We won! And Luke would’ve celebrated with his excited teammates if a colossal werewolf wasn’t closing in on him with booming footsteps. Quickly he let the effect die in his hands and the soft moonlight evaporated right in front of Jessica. She stopped on the spot… then slowly started shrinking back to her normal size. Her fur brighted as she got smaller and her eyes slowly lost the misty sheen till she was back to the regular demon werewolf.
 
She rubbed her eyes, looking around herself. “What just happened.”
 
Probably shouldn’t mention the moon.
 
“You kicked the Swarm Hunter’s ass!” Luke encouraged, pointing to the corpse like a good leader.
 
“Huh… I guess I did.” Jessica mumbled clearly still a little in shock. “What happened to your fake moon plan?”
 
“Not important,” Luke said, tactfully dodging the question.
 
The sounds of the audience screaming and cheering began to leak into his ears again as Luke looked around for any other threats. Besides the robot standing off to the side disinterested, there were none. All the undead had collapsed on their own after the Swarm Hunter had died. So they were just left there, standing in the Pit as victors while the clock slowly ticked down.
 
Actually, now I think about it, I couldn’t hear the crowd at all once the walls went up. Some type of sound barrier had been dropped once they’d won, letting all them hear all the excitement they’d built up. There was a lot of it. People standing on edge all over the amphitheater absolutely losing their shit.
 
It was kind of cool.
 
Lying son of a bitch.
 
He could literally feel himself smiling unconsciously just hearing all those people. It was a little more than just cool. It was fucking awesome. Luke just wish he had on something better then his crappy masquerade mask. He was trying to sell an image, if anyone even knew who he was.
 
“And Team Basilisk, take down the Hunter, making them the second team to slay the beast and make it to the next round.
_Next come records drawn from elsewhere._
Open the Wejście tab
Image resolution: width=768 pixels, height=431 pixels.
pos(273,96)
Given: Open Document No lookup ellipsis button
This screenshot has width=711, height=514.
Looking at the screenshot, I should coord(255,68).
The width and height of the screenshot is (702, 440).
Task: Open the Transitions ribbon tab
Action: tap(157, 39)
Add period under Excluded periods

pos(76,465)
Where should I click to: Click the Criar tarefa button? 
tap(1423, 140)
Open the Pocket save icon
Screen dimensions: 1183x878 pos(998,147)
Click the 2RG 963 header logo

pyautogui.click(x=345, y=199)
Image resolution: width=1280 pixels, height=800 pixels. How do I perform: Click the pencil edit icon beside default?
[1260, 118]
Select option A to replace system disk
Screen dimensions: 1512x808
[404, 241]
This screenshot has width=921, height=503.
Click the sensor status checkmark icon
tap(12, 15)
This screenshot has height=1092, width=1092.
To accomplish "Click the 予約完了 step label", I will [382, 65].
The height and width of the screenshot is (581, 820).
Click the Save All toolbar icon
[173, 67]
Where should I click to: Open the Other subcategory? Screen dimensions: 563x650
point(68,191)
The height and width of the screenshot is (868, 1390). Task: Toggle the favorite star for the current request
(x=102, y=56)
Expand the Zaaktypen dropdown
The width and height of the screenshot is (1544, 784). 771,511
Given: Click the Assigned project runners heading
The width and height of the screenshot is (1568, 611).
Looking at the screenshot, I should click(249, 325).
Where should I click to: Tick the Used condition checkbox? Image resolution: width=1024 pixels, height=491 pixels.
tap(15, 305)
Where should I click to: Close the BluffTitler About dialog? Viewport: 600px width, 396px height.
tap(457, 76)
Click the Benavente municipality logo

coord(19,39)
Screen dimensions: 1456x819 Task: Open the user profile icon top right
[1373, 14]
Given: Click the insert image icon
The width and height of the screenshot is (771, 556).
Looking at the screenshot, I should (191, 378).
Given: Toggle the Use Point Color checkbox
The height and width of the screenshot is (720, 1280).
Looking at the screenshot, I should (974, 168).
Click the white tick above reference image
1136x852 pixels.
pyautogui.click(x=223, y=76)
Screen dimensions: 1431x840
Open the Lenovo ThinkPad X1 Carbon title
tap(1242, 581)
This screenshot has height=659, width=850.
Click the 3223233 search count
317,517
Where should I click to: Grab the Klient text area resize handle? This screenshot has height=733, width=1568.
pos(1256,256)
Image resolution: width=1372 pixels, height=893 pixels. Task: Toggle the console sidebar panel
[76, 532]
Let’s do a quick look back on how it happened and the double team play by Fangtooth and V!” The announcer called above, now he could hear them.
 
He’s talking about me. That was surreal. A little more surreal than Jessica’s Supe name being Fangtooth. He soaked in that for a few moments before he was assailed by his two group members, both
giddy to have won.
 
“We did it, lads!” Snapper shouted to the sky, pulling them both into a hug.
 
“I’m not going to lie, I didn’t think we were gonna live past the Hunter.” Shrapnel admitted.
 
“Who cares? We did it!” Snapper emphasised, slapping him on the back. “My wife was right, this is exhilarating!”
 
“Agreed,” Luke said, congratulating his two henchmen.
 
They still had a second round to get through before they got prize money, but Luke was pretty confident he put on a good show. Surely his name had gotten into some people's mouths, especially with
his fake moon fiasco.
 
The cashier just hoped it was enough that Bloom would be satisfied. He didn’t want to get eaten by one of her plants.